Impute missing values:

- Replace missing values (NaN) with the average (for continuous) or most frequent (for discrete) value.
- Replace missing values with random values within the range of the existing value.
- Remove rows with missing values.

Select relevant features:

- Similar to Rank, this preprocessor outputs only the most informative features. Score can be determined by information gain, gain ratio, gini index, ReliefF, fast correlation based filter, ANOVA, Chi2, RReliefF, and Univariate Linear Regression.

Select random features outputs either a fixed number of features from the original data or a percentage.

Normalize adjusts values to a common scale. Center values by mean or median or omit centering altogether. Similar for scaling, one can scale by SD (standard deviation), by span or not at all.

Randomize instances.
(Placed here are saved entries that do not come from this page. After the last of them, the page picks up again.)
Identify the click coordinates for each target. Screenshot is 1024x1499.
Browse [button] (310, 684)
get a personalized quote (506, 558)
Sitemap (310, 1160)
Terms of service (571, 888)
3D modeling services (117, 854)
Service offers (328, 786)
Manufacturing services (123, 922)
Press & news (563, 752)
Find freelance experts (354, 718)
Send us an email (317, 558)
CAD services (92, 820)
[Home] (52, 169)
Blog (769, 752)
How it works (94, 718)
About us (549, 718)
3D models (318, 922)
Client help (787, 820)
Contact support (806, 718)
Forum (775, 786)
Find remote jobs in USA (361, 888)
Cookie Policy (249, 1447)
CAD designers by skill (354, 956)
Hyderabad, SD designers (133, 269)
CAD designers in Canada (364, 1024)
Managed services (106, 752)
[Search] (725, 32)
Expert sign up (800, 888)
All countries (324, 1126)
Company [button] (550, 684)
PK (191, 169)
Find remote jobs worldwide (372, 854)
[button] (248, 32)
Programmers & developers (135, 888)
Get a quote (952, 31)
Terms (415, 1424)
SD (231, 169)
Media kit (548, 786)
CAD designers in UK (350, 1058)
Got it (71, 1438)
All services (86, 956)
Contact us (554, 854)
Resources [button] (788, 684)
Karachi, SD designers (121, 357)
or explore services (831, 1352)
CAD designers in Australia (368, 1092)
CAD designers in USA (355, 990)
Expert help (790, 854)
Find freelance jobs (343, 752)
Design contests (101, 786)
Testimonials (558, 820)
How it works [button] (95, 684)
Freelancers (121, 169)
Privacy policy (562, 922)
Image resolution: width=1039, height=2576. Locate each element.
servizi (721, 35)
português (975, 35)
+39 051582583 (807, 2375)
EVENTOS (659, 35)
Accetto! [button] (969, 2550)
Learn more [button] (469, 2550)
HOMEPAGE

Randomize classes shuffles class values and destroys connection between instances and class. Similarly, one can randomize features or meta data. If replicable shuffling is on, randomization results can be shared and repeated with a saved workflow.

Principal component analysis outputs results of a PCA transformation. Similar to the PCA widget.

CUR matrix decomposition is another dimensionality reduction method, similar to SVD.

## Example¶

In the example below, we have used the *adult* dataset and preprocessed the data. We continuized discrete values (age, education and marital status…) as *one feature per value*, we imputed missing values (replacing ? with average values), selected 10 most relevant attributes by *Information gain*, centered them by mean and scaled by span with normalize features. We can observe the changes in the Data Table and compare it to the non-processed data.